Thursday, 17 February 2011

Streams and Beams

Some of the time, you have to wonder.
Photos from the past are purposefully taken to remind you of the mood on the day.
Photos for when we grow old we can bemoan to our children and grandchildren about how it was back in the day. Remembering how you were so fit and young and as active as they are.

And as if as yesterday, you are back climbing the very same site again in your mind. All the actions, the twitching of the camera around your waist, the early mornings and heat in the day. The fact you'd driven all the way out to the site and taken a leisurely stroll with a bunch of de-ionised water bottles for sample collections. Purposefully carried in a white carrier bag and yet hopefully hidden not a make the passerby wonder what you're doing. How strange it is to see someone doing work in a place so leisurely.

As you climb the hill reduces but you know there's further up to the right to go. This a short cut the map tells you. the River Sett wanders it's way through. The farmer each week readjusting which gates he'll leave open so the cows can chase you away, or just stare at you.

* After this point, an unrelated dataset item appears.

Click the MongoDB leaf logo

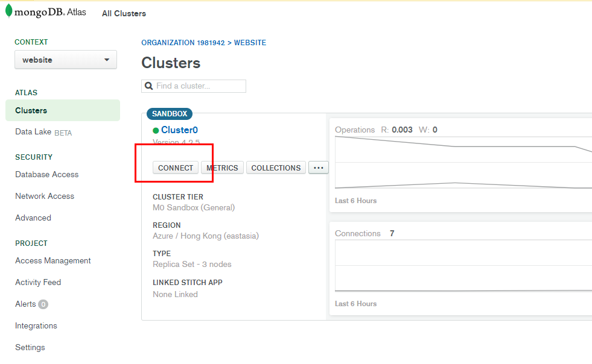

But you recall the fact you've walked up the easy side to KinderScout, because you needed the stream and a reference point. I remember a classmate who climbed up Jacobs Ladder, - well if they put a ladder in it might be easier to climb the other side- and that's the point of photos.
They spark images, places and people, activites you and others have done.
This was one of the most beautiful of sites I found in my travels across the Peaks, for as the path clears up ahead it opens out into brilliant views and the colours are all speckled just enough to make you smile.

You get to remember the times between these travels and what everyone was doing. You get to remember those conversations on the balconies, in the labs and in the study rooms for planning groups, whilst you sit quietly away realising that it was all so long ago. And in these photos there was no one but you and the land you see, the noise of the stream as it churcns and makes pools and riffles beyond the rocks and drops over shallow weirs and round the meanders. Before it disappears, where the source you think you found is just a trickle amongst some overgrown grasses.

The tumbling water, those people, the other people, those random stranger you met on the way and the animals who came and went and bleeted like a nightmare.

It's all a patch work, what you think you remember and what was reality is far from it. After some time, it may not be there at all.